我注意到,鉴于采样过程的随机性,我更倾向于使用平均值来获得更加稳健的时间曲线图:
prof_list <- replicate(100, profr(kNN_impute(x, k=5, q=2),
interval= 0.005), simplify = FALSE)
fun_timing <- vector("list", length= 100)
for (i in 1:100) {
fun_timing[[i]] <- tapply(prof_list[[i]]$time, paste(prof_list[[i]]$source, prof_list[[i]]$f, sep= "::"), sum)
}
# Here is where the stochastic nature of the profiler complicates things.
# Because of randomness, each replication may have slightly different
# functions called during profiling
sapply(fun_timing, function(x) {length(names(x))})
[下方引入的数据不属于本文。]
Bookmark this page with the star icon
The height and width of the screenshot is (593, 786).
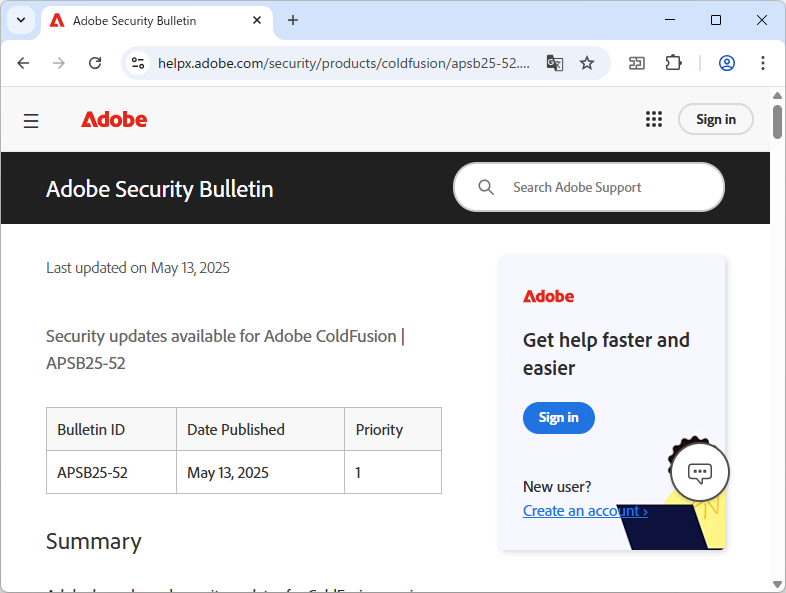coord(587,63)
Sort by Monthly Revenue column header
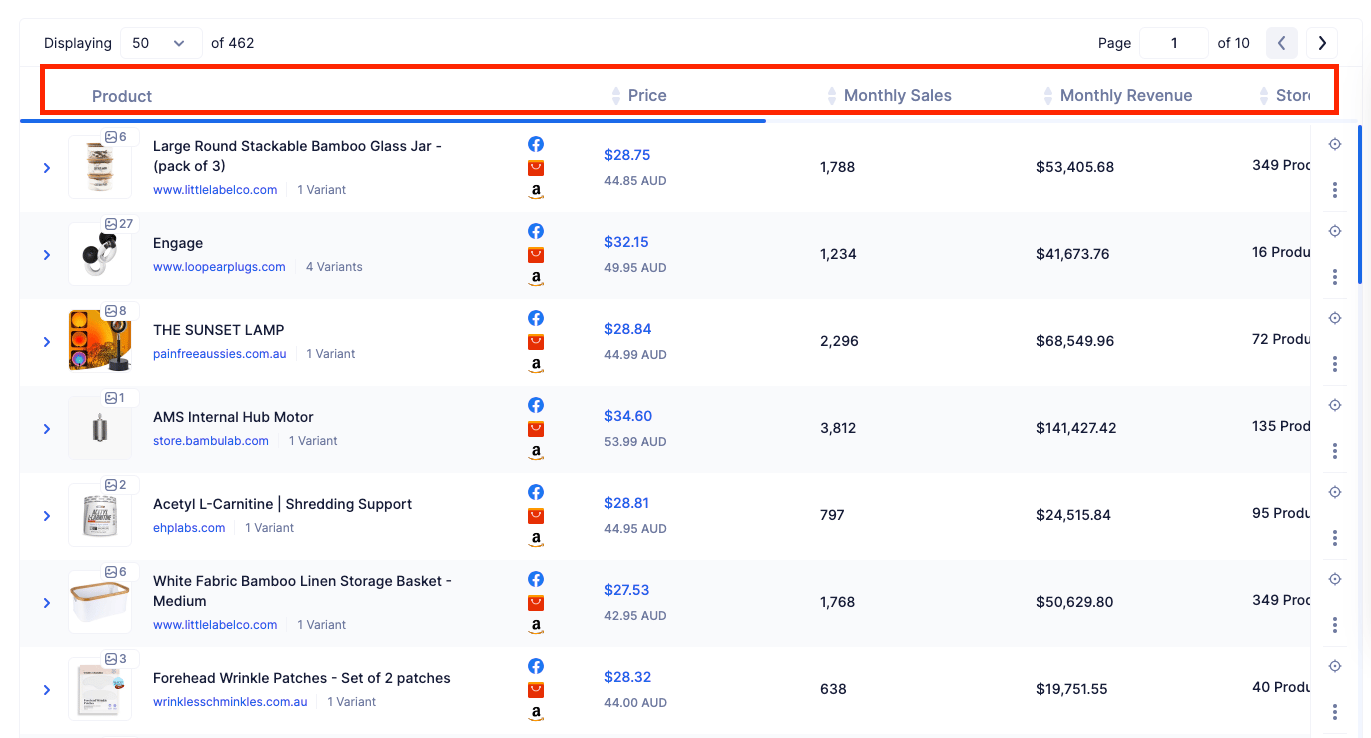This screenshot has width=1371, height=738. (x=1125, y=96)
# we can also see some clearly odd replications (at least in my attempt)
> sapply(fun_timing, sum)
[1] 2.820 5.605 2.325 2.895 3.195 2.695 2.495 2.315 2.005 2.475 4.110 2.705 2.180 2.760
[15] 3130.240 3.435 7.675 7.155 5.205 3.760 7.335 7.545 8.155 8.175 6.965 5.820 8.760 7.345
[29] 9.815 7.965 6.370 4.900 5.720 4.530 6.220 3.345 4.055 3.170 3.725 7.780 7.090 7.670
[43] 5.400 7.635 7.125 6.905 6.545 6.855 7.185 7.610 2.965 3.865 3.875 3.480 7.770 7.055
[57] 8.870 8.940 10.130 9.730 5.205 5.645 3.045 2.535 2.675 2.695 2.730 2.555 2.675 2.270
[71] 9.515 4.700 7.270 2.950 6.630 8.370 9.070 7.950 3.250 4.405 3.475 6.420 2948.265 3.470
[85] 3.320 3.640 2.855 3.315 2.560 2.355 2.300 2.685 2.855 2.540 2.480 2.570 3.345 2.145
[99] 2.620 3.650
删除异常复制并转换为data.frame
s:
fun_timing <- fun_timing[-c(15,83)]
fun_timing2 <- lapply(fun_timing, function(x) {
ret <- data.frame(fun= names(x), time= x)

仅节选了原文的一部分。